# DATA PROVIDED:
::::::

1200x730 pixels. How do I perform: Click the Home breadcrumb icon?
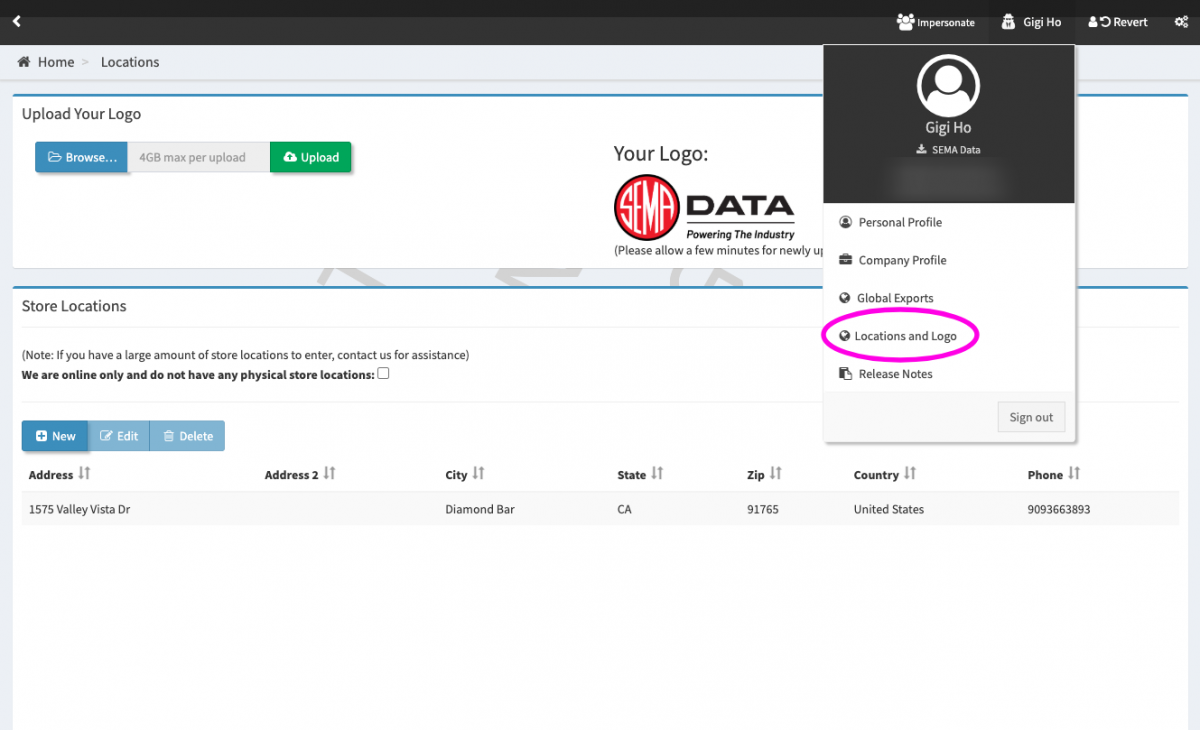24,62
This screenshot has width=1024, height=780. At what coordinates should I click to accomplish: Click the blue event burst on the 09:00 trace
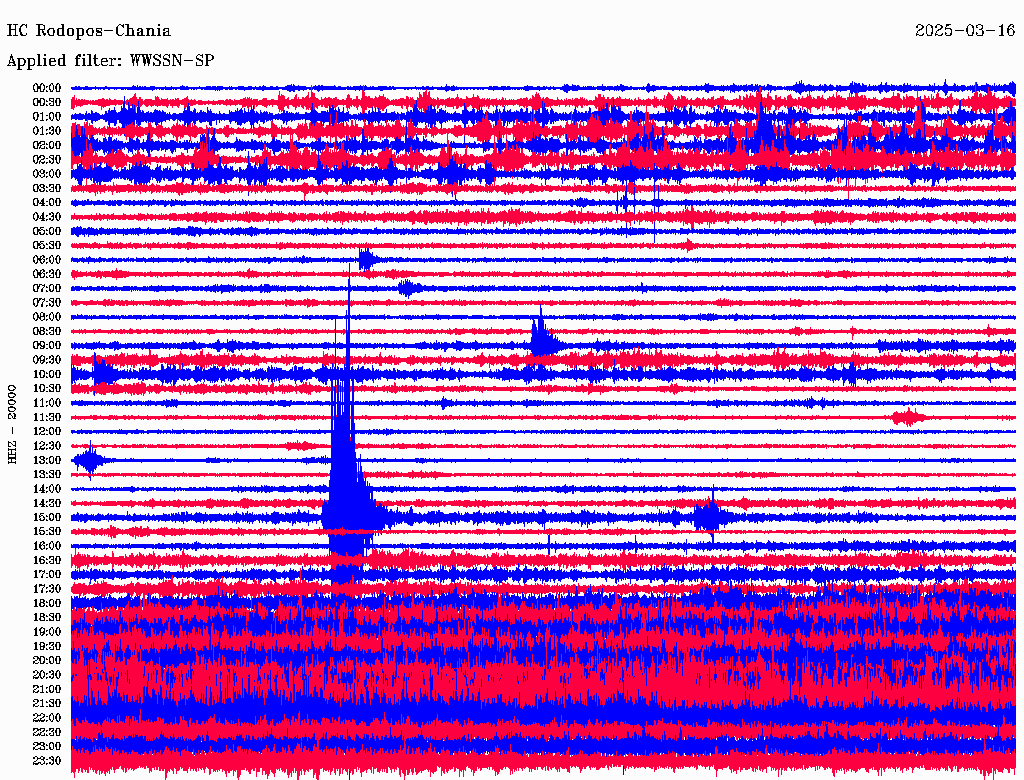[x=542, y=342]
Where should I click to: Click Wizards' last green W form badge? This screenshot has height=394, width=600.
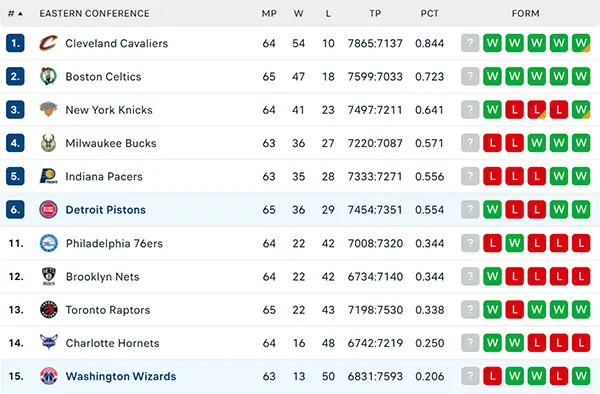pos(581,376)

::::::

# WHAT IS NEEDED:
Could you please repeat the entries above exactly, with every picture left out?

# WRITTEN REPLY:
1200x730 pixels. How do I perform: Click the Home breadcrumb icon?
24,62
This screenshot has width=1024, height=780. At what coordinates should I click to accomplish: Click the blue event burst on the 09:00 trace
[x=542, y=342]
Where should I click to: Click Wizards' last green W form badge? This screenshot has height=394, width=600.
pos(581,376)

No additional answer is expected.